▶ [Compito da svolgere] Per favore, ricopia senza modifiche il passo dell’intervista che va da "L’artista siciliana, da" fino a "di scrivere musica?" compreso.

== Sezione del documento

L’artista siciliana, da tanti anni a Berlino, sarà ospite il 25 luglio al Festival di Wiltz (Lussemburgo) con il concerto “Parlami d’amore”, spettacolo musical-letterario in tedesco e italiano, accompagnata dal Trio Eva Freitag, Cathrin Pfeiffer e Fabio Tricomi. Intervista in anteprima
Sei nata in Sicilia, una delle isole più belle del mondo e anche una delle culle più importanti della cultura mediterranea. Quanto la Sicilia ha influenzato il tuo modo di scrivere musica?
Moltissimo, perché la Sicilia è il luogo in cui io mi sento me stessa e in cui fin da bambina ho scoperto la musica e soprattutto un certo modo di cantare più appassionato, curioso e meno accademico che forse solo nel Sud si può trovare.
Negli Anni ’90 ti sei trasferita in Germania dove, prima ad Amburgo e poi a Berlino, hai vissuto alcune esperienze musicali fondamentali per la tua carriera (per esempio con la London Session Orchestra) che poi ti hanno resa una star di calibro internazionale. Culturalmente parlando, con particolare riguardo alla musica, che cosa offre di più la Germania o comunque la Mitteleuropa rispetto alla nostra penisola?
Difficile rispondere perché il trasferimento è una scelta personale. Non so esattamente dire cosa offra di più. C’è questo mito che il Nord, che l’Europa e che la Germania diano maggiori possibilità in tanti campi e soprattutto nella musica. Sicuramente ci sono strutture che permettono di poter apprendere e di poter poi, in seguito, lavorare come musicista; cosa che è più difficile in altri luoghi. In generale direi che offre la possibilità di conoscere e studiare varie culture. Questo, insieme al fatto di viaggiare, aiuta la musica a liberarsi da schemi e limiti, anche se personalmente, talvolta, mi pone in un piano di conflitto essendo molto legata al mio passato culturale.
Naturalmente non si smette mai di amare la propria terra e le proprie radici musicali. Lo hai fatto anche dedicando un album a una voce storica e contrastata della Sicilia: Rosa Balistreri. Nel 2005 esce infatti “Canta Ro”. Recentemente hai inciso un disco dedicato allo scrittore Vincenzo Consolo, altra figura carismatica dell’isola. Quali sono i messaggi importanti che hai voluto trasmettere al tuo pubblico attraverso questi lavori?

====
== Dati estratti

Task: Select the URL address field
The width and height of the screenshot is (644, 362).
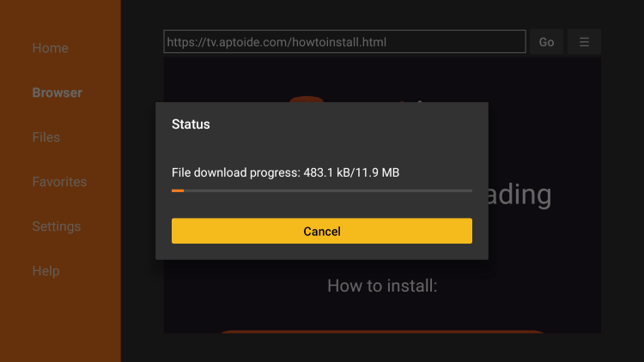Action: pos(344,42)
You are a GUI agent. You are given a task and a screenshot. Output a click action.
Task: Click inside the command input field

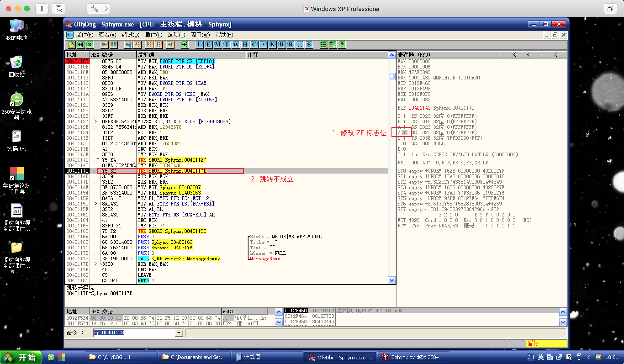pos(134,333)
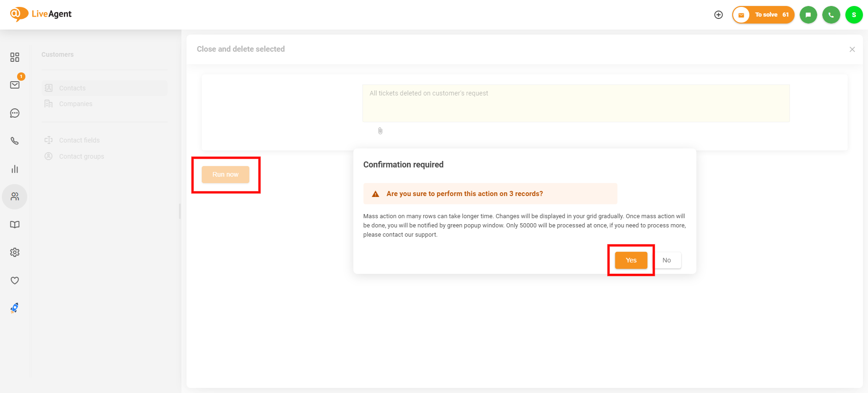This screenshot has height=393, width=868.
Task: Click the rocket icon in sidebar
Action: coord(15,308)
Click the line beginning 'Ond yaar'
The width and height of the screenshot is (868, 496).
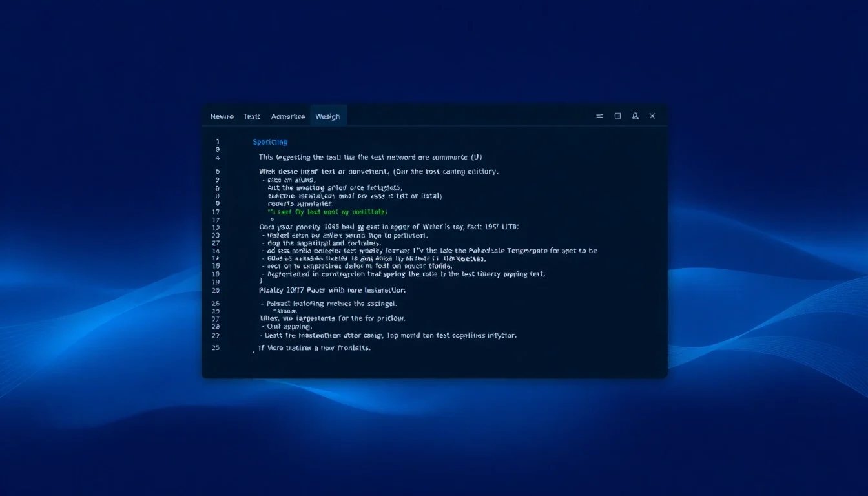click(388, 227)
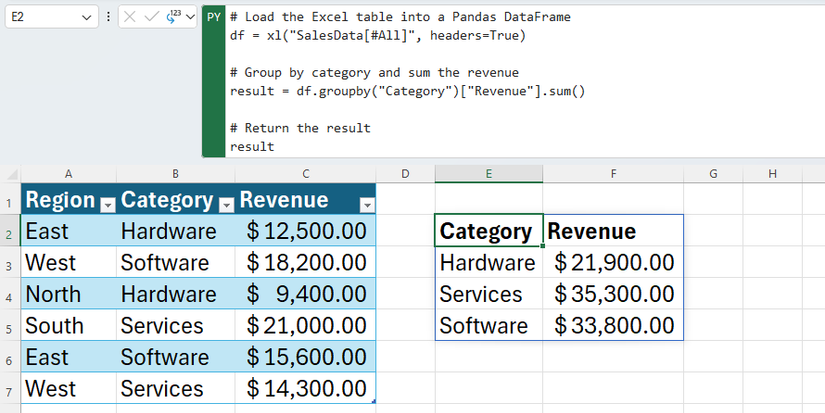
Task: Select row 4 header
Action: [x=10, y=296]
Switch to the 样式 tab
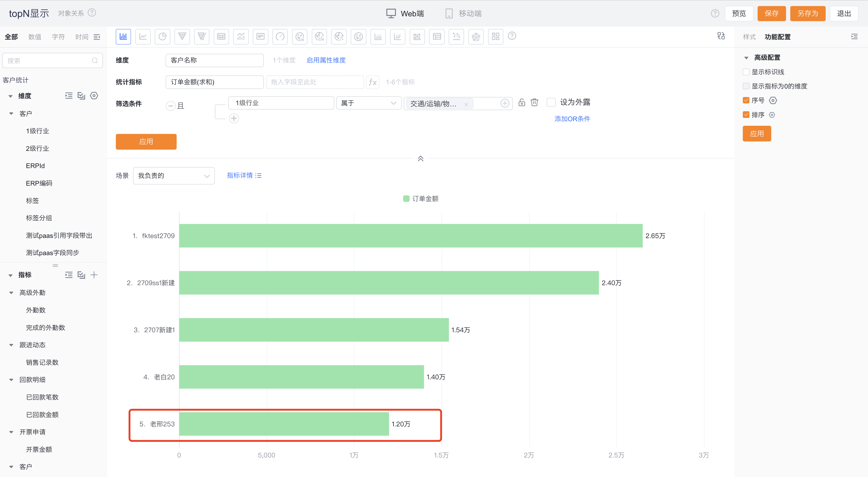Image resolution: width=868 pixels, height=477 pixels. (749, 37)
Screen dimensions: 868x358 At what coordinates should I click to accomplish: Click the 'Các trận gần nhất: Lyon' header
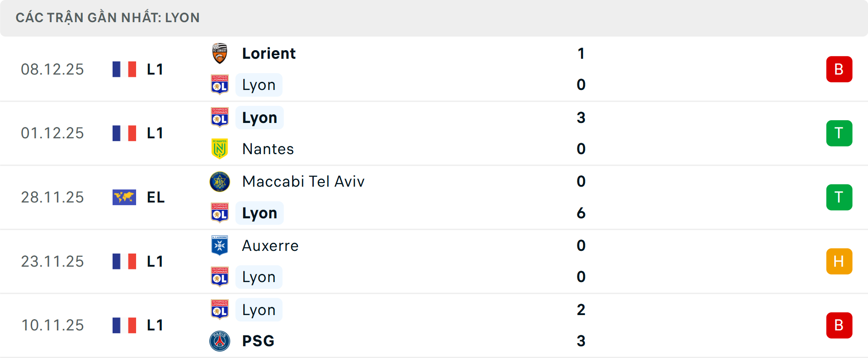coord(108,18)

====

▶ [Risposta]
L’artista siciliana, da tanti anni a Berlino, sarà ospite il 25 luglio al Festival di Wiltz (Lussemburgo) con il concerto “Parlami d’amore”, spettacolo musical-letterario in tedesco e italiano, accompagnata dal Trio Eva Freitag, Cathrin Pfeiffer e Fabio Tricomi. Intervista in anteprima
Sei nata in Sicilia, una delle isole più belle del mondo e anche una delle culle più importanti della cultura mediterranea. Quanto la Sicilia ha influenzato il tuo modo di scrivere musica?